Unless you’ve been living under a rock, you are well aware that the last six months have been a challenging time in the world of investing. Netflix’s fall from grace is just the latest reminder that trees don’t grow to the sky. If you were a Netflix investor, you had to stomach a 35% drop in one day on April 20th, 2022. For those who are still holding on, they’re down 68% this year (YTD).
Netflix, the ultimate stay-at-home company during the height of the pandemic. The subscription every adult in the western world seems to pay for each month, absolutely fell out of the sky. But it’s not just Netflix is it? Throw a dart at exciting tech companies and you’re bound to land on a loser over the past year. Nothing, and no one is safe in public markets, it seems. If you are a growth investor you are down big time. And yet, the major indices are still at relative historical highs - the markets as a whole haven’t crashed by any means.
Inflation vs. crash
At the same time, you have inflation as hitting 8.5%. That’s CPI, and we can debate about whether that’s the ‘real’ inflation number, but needless to say the cost of living has become more expensive at a concerning pace. Wages for many jobs are increasing, but will they be able to keep up? Only time will tell.
And then there’s the property market. If you were trying to buy real estate this year, well I feel for you. Seller inventory has been at all time lows, driving multiple competing bids and properties selling well over asking price. Cap rates (cashflow yields) in competitive markets are now lower than mortgage interest rates, meaning the year-one yield on many properties is negative. Go figure.
So what are we to do? We know our cash is losing value at pace of at least 8.5% per year. If that rate continues, you lose a quarter of your wealth in three years. But, if you invest everything in the stock market right now, you could be facing a crash or recession that causes the market to drop 20%-30%. If you are able to buy a home right now, that home could lose 20% as mortgage rates increase and potential buyers can afford less and less home due to the increasing monthly payments (as a rule of thumb, every 1% increase to interest rates will lower the average homebuyer’s budget by 10%, so if you were looking at a $500k home, your budget is now more like $450k).
Balance
But there must be a solution, right? Some silver bullet strategy out of this mess. Unfortunately I don’t think so. Right now the key is balance. Diversification is the way. If you’re thinking about going all in on one strategy, or timing the market perfectly, then I wish you the best of luck. This is a time to be perfectly balanced and conservative but still taking action. Reduce debt (especially variable-rate) to reasonable levels, increase your cash reserves, continue to invest consistently by dollar-cost-averaging into index funds, and maybe own some bitcoin or gold.

# [MATERIAL SUPPLIED]

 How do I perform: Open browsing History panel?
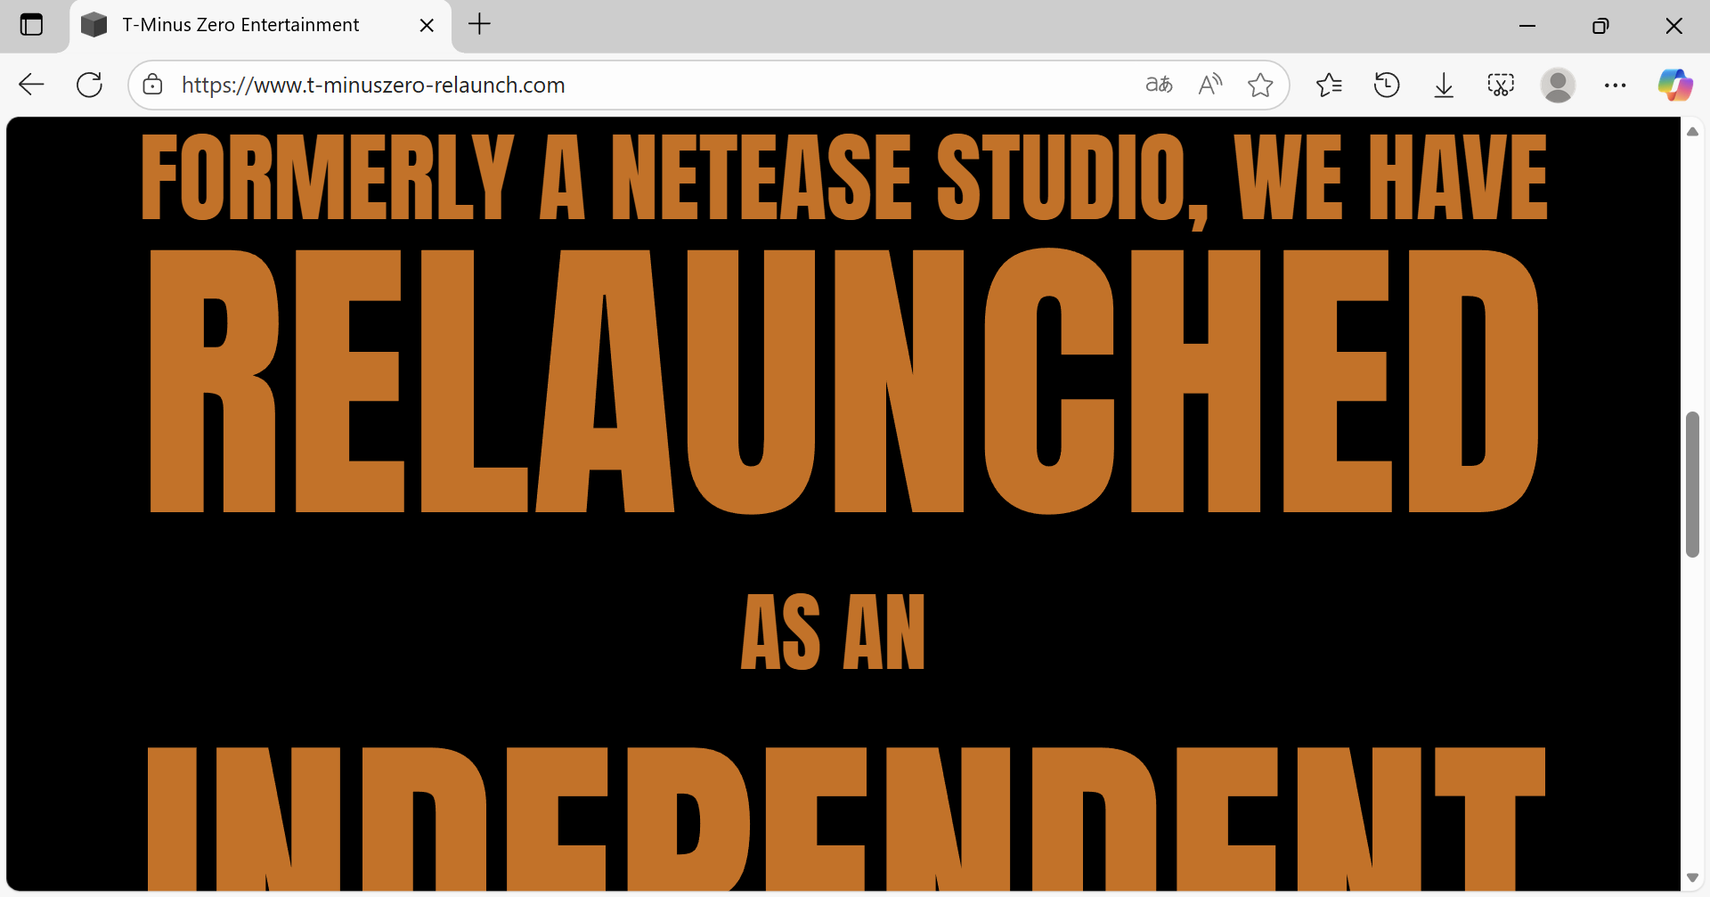tap(1387, 85)
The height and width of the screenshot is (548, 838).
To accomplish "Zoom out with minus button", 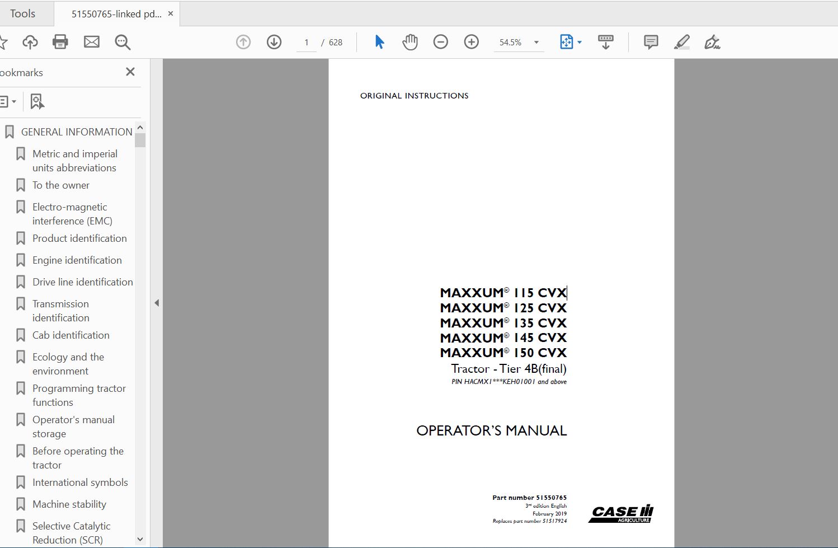I will (x=441, y=42).
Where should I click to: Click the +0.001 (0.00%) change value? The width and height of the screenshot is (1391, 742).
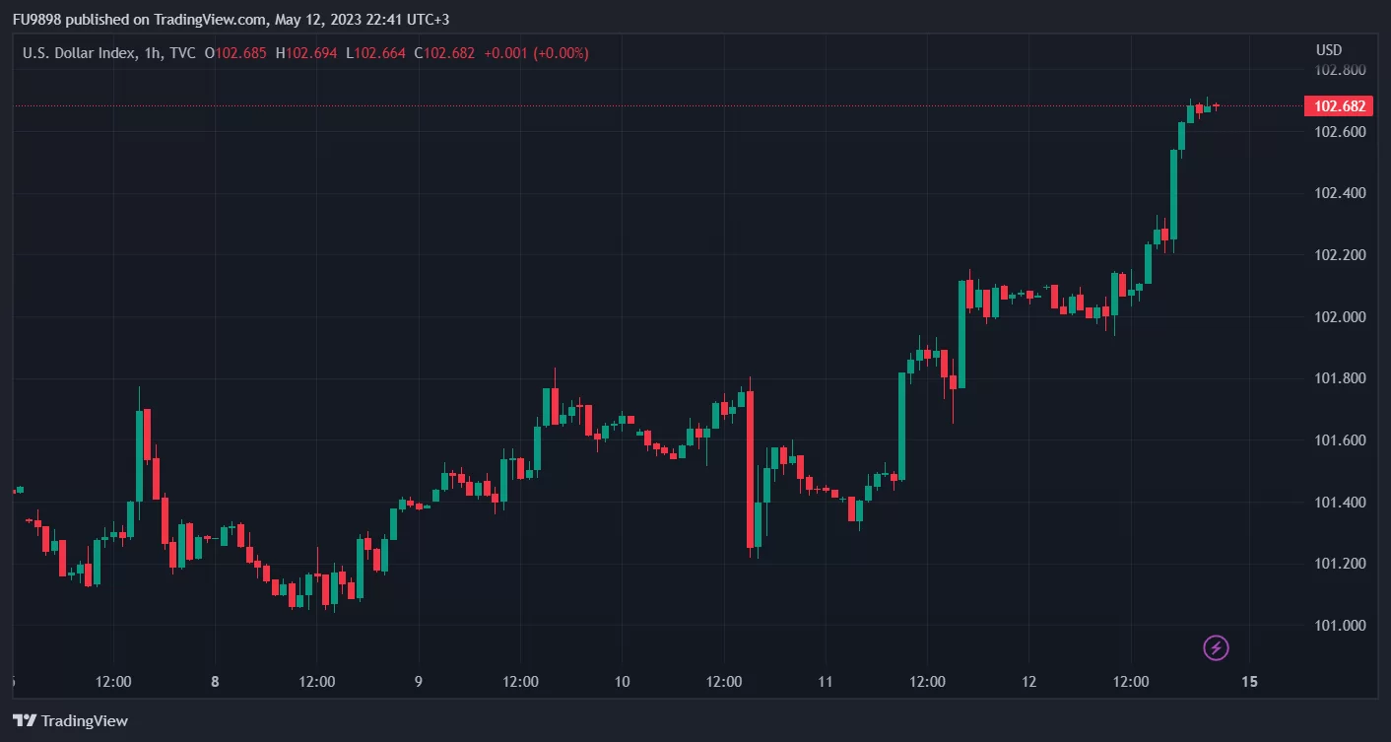coord(536,53)
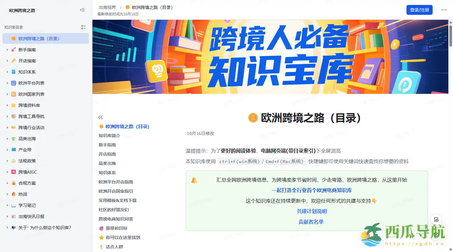Click the floating document icon at right
The image size is (453, 252).
tap(436, 220)
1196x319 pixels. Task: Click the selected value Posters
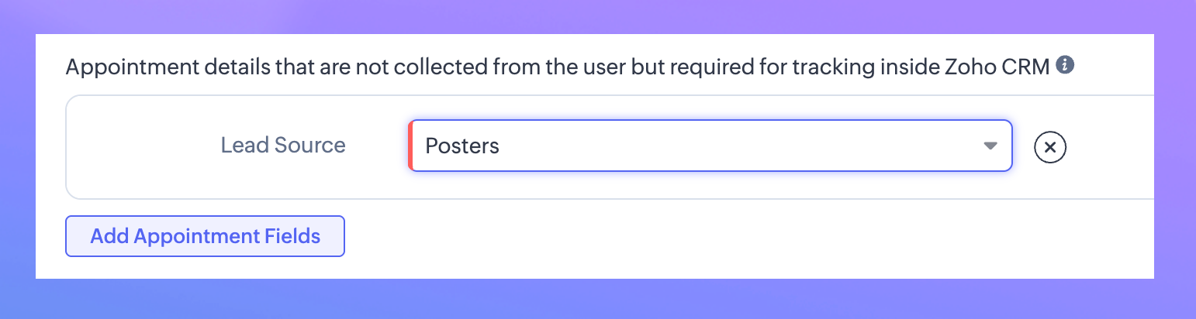[462, 146]
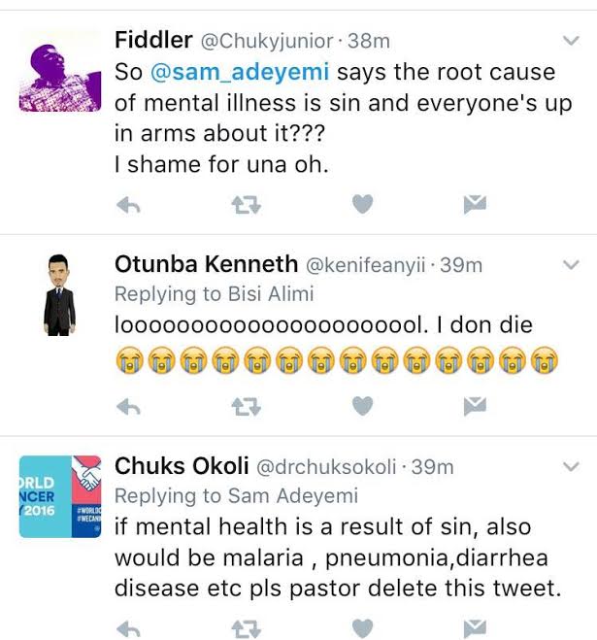The width and height of the screenshot is (597, 640).
Task: Like Chuks Okoli's tweet
Action: [361, 627]
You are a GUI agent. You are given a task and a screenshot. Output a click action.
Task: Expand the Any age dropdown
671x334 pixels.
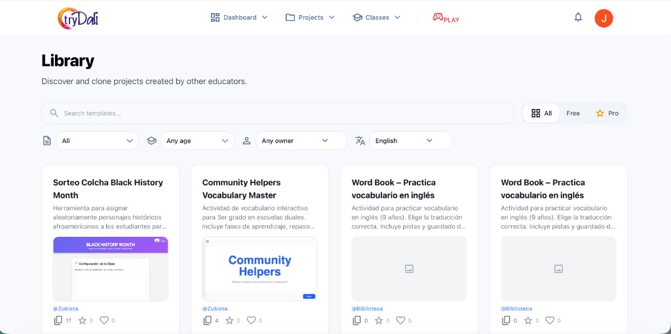197,140
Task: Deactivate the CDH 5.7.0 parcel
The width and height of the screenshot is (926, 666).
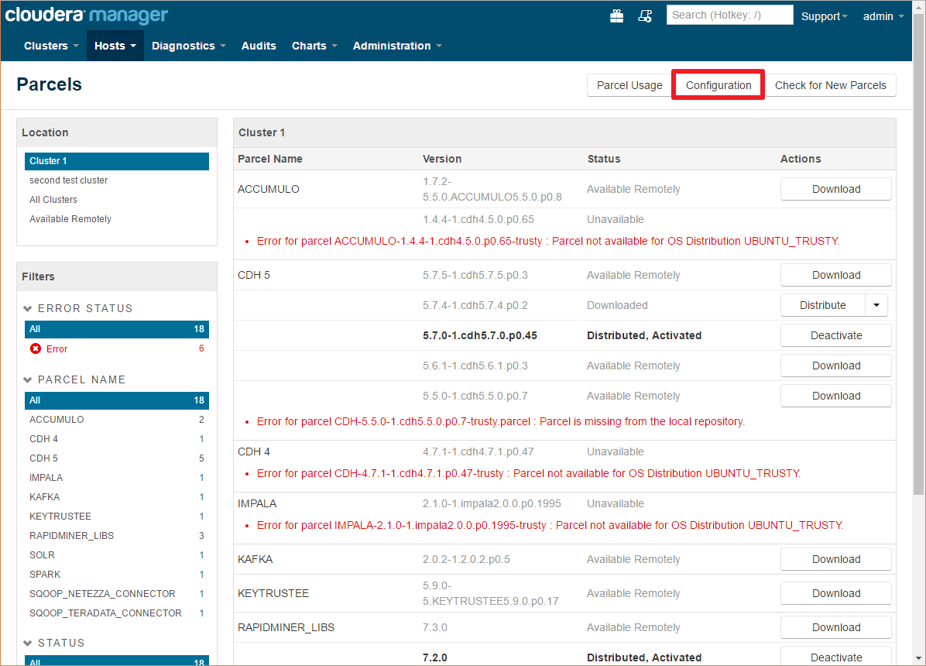Action: [835, 335]
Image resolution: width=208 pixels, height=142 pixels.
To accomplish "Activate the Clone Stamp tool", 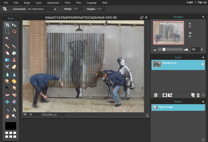I will [14, 60].
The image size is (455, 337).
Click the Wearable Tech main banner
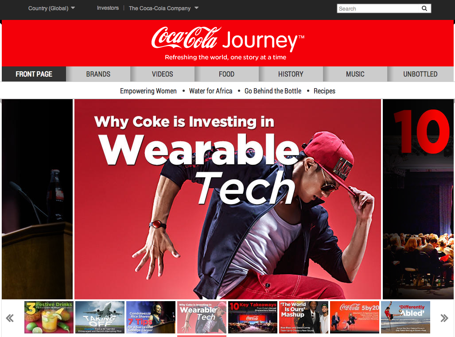tap(228, 199)
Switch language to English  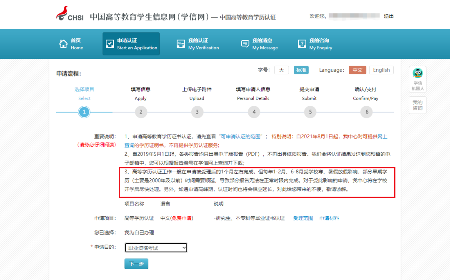381,70
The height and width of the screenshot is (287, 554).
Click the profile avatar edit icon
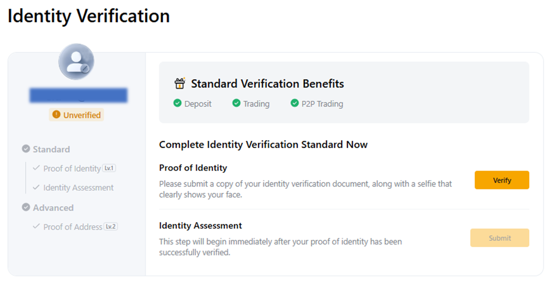pyautogui.click(x=84, y=69)
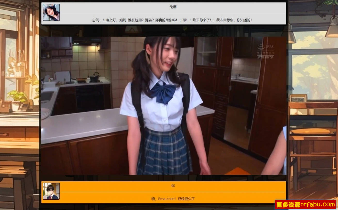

# [WHAT IS EXPECTED]
Return everything from "So what are" down to "more like $450k)." in the article on investing above, copied word for word.

# [TASK SOLUTION]
So what are we to do? We know our cash is losing value at pace of at least 8.5% per year. If that rate continues, you lose a quarter of your wealth in three years. But, if you invest everything in the stock market right now, you could be facing a crash or recession that causes the market to drop 20%-30%. If you are able to buy a home right now, that home could lose 20% as mortgage rates increase and potential buyers can afford less and less home due to the increasing monthly payments (as a rule of thumb, every 1% increase to interest rates will lower the average homebuyer’s budget by 10%, so if you were looking at a $500k home, your budget is now more like $450k).